- [What to work on]
Among the lines of the data, copy those that hold "computer".

::: Dataset :::

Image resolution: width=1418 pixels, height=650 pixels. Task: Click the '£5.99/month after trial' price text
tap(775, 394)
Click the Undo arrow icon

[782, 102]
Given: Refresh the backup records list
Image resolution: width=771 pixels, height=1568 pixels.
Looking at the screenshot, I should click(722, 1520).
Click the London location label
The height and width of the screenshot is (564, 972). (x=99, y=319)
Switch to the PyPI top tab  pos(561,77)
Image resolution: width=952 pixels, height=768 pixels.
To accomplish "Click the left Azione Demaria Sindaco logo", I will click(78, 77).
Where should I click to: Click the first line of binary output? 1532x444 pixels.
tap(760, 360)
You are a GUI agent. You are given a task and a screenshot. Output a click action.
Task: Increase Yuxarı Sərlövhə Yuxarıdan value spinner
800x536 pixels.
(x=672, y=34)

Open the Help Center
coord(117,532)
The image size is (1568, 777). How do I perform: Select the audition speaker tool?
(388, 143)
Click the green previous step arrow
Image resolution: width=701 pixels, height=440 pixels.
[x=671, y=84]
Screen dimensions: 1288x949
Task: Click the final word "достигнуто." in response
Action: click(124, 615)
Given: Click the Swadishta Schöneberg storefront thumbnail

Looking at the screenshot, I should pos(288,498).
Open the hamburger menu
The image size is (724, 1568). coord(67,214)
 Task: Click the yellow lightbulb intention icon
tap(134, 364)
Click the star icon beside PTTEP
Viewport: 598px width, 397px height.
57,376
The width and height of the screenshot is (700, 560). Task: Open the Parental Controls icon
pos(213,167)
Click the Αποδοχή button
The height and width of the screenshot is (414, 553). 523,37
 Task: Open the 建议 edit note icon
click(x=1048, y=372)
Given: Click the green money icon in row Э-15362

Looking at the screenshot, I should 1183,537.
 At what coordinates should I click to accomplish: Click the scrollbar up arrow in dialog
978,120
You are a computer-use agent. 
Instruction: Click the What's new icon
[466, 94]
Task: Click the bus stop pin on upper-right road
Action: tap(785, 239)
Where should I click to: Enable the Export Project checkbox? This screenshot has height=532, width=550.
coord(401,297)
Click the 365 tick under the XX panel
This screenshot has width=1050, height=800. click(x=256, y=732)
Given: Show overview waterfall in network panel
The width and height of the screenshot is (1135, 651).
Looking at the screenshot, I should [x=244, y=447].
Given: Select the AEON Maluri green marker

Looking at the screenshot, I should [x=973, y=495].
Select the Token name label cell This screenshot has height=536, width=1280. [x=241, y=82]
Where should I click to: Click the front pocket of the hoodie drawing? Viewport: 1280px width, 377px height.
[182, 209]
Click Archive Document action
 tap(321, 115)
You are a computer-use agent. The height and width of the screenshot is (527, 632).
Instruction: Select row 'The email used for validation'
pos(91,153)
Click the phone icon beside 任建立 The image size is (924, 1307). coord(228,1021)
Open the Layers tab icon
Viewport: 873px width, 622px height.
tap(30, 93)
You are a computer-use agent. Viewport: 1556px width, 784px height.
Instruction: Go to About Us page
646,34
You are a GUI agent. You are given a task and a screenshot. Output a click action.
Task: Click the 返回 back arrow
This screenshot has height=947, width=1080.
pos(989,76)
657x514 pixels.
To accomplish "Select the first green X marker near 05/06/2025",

:::

- [Output for this exercise]
You are a computer-use agent. 
You are a computer-use agent. The height and width of the screenshot is (527, 632).
You are a computer-use agent. Viewport: 1556px width, 784px height.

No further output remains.